Syntagma V (p. 259 ff.) is dedicated to the Pantometrum, its construction, and its use. The device, as its name suggests, was universal, capable of measuring all “latitudes, longitudes, altitudes, depths and surfaces, terrestrial and celestial bodies, and whatever indeed we are accustomed to doing with other instruments.” It consisted of a square frame, a sighting tube (dioptra), a disc with a built-in compass, and a space for putting a sheet of paper. The disc could turn freely within the square, or be locked in a fixed position. Mounted on this apparatus was a movable ruler parallel to the edge of the square on which the dioptra was attached. The device could be used to measure the distance of objects by triangulating from two different points on a baseline.
“The ‘Tariffa’, together with the Pantometrum, which for years had already provided the instrumental equivalent, is the last expression of Kircherian mathematics… It provides us with the precise measure of Kircher's mathematical aptitudes: therefore it allows to understand its strengths and its limits…. It is quite obvious that he knows how to use all these arithmetical, geometrical and mechanical tools for the questions that his experience proposes to him; and they are always for him (as already for Ramus) practical questions… He grasps well the degree of mathematical precision required by the problem at hand, and he stops there, he goes no further.
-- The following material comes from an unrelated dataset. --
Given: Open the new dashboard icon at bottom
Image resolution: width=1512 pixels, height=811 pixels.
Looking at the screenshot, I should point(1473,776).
That which requires greater mathematical rigor he leaves to Clavius and other true mathematicians.”(Saverio Corradino, “Athanasius Kircher matematico” in Studi Secenteschi , 37 (1996), pp. 159-180)
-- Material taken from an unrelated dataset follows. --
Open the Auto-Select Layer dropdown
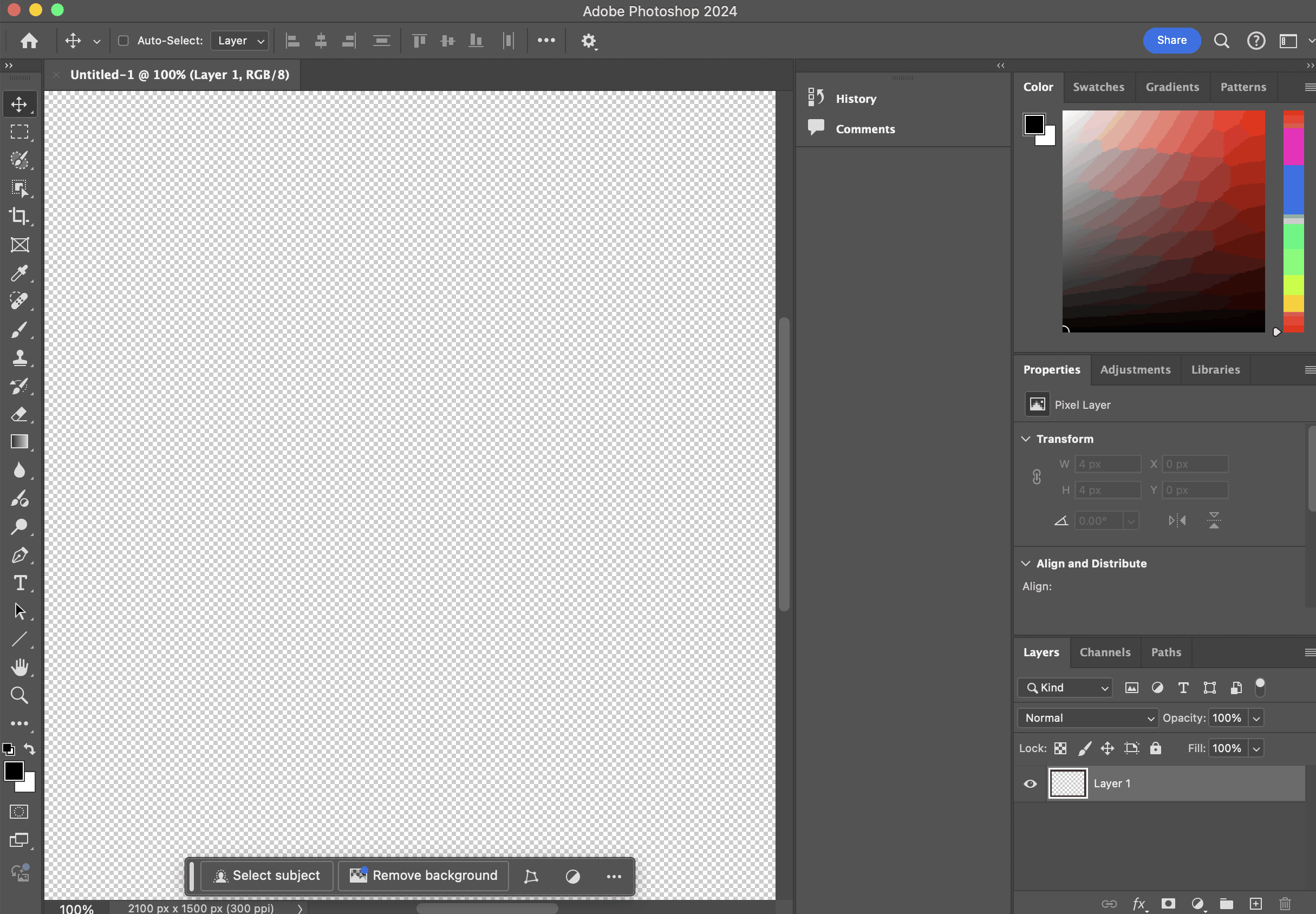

“The ‘Kircherian Tables’ [offered] a detailed description of the miraculous Kircherian combinatorial art that would quickly allow all the princes and nobles of Europe— and presumably anyone else ‘occupied by more important business’ who could read Latin—to master all of geometry and arithmetic. In fact, Kircher himself seems to have become exactly that sort of person by 1679—at least this was how his associates wished to describe him rather than acknowledging that he was no longer capable of completing his own books. Kircher consigned the final preparation of the ‘Tariffa’ to Benedetto Benedetti, professor of mathematics at La Sapienza, who described how ‘new occupations of great moment’ had obliged Kircher to offer him the privilege of becoming its editor.”(Findlen, “Athanasius Kircher, The Last Man who Knew Everything”, p. 4).
De Backer-Sommervogel IV, col. 1070, no. 37; Merrill 28; Clendening 12.24; De Backer I, 431-31; Brunet III, 669. Literature: Saverio Corradino, “Athanasius Kircher matematico” in Studi Secenteschi , 37 (1996), pp. 159-180. The plates in Vol. I are found at pages: 28, 44, 138, 158, 166, 184, 186, 198, 199, 208, 222, 224, 246, 248, 250, 252, 254, 264, 266, 268, 274, 282, 284, 292. North American copies: BYU, Hopkins, Mich, Wisc, Clendening, Berkeley, Minn, Harv, Columbia, Stanford, Huntington, Boston College, NY Public, LC.